### WHAT THE TASK REQUIRES
Copy all lines in the data that contain the string "item".

### EXCERPTED RECORDS

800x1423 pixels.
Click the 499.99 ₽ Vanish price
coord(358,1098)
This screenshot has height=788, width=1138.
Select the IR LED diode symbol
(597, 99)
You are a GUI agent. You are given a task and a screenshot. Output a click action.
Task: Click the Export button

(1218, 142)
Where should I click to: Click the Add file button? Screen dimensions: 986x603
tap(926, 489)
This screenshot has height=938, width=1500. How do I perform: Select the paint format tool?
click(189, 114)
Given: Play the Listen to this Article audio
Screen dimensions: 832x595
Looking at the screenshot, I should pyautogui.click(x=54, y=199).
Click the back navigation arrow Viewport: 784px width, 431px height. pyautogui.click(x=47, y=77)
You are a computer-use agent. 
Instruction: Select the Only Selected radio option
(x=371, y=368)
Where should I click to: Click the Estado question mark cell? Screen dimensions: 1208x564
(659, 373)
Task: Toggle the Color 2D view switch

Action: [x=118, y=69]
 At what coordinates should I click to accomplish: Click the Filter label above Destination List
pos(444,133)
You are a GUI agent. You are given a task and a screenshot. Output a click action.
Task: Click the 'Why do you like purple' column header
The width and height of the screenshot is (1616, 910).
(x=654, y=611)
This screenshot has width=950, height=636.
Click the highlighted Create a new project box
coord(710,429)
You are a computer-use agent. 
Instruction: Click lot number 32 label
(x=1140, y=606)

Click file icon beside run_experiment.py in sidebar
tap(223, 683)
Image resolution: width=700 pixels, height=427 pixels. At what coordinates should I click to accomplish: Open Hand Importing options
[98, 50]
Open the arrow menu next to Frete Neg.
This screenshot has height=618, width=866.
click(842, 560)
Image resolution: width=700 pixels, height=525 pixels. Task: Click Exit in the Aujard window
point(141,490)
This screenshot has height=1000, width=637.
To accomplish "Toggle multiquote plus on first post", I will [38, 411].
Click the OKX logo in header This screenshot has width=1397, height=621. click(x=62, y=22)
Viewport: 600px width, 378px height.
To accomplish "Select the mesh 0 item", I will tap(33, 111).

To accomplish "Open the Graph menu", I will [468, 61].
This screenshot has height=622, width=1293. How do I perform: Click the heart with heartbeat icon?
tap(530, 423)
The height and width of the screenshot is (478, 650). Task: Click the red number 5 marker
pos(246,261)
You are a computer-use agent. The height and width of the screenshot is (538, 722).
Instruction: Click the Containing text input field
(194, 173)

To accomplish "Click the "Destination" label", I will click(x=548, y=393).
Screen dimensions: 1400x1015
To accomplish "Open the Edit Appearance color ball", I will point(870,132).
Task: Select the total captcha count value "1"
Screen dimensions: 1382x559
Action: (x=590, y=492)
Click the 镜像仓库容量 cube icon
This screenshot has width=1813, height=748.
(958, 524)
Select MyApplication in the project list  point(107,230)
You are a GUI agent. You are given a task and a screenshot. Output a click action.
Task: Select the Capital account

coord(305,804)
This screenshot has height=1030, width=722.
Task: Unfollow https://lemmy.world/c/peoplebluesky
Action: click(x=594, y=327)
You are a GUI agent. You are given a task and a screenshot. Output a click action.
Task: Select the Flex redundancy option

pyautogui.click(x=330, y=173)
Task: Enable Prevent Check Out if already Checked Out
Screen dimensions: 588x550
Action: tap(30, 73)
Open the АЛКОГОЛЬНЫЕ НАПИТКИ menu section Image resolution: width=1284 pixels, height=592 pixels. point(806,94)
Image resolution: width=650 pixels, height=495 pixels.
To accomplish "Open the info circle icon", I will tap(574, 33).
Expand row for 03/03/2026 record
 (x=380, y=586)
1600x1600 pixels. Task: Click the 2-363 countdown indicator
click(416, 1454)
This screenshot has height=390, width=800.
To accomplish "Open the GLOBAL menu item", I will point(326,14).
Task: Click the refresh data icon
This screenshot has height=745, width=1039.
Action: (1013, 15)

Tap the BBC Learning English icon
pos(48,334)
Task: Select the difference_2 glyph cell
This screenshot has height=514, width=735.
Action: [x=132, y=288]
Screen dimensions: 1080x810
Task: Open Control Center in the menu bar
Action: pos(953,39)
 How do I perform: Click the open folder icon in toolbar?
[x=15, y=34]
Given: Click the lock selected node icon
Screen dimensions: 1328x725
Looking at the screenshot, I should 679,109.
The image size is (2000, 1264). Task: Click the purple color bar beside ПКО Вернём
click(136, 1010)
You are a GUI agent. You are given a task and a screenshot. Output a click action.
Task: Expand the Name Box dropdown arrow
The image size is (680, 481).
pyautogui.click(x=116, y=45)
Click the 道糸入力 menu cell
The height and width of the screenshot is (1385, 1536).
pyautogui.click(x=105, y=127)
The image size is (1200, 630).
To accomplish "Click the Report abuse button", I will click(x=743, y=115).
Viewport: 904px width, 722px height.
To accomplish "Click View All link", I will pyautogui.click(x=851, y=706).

### ANSWER TO THIS TASK
To accomplish "Select the mesh 0 item", I will tap(33, 111).
To accomplish "Open the GLOBAL menu item", I will point(326,14).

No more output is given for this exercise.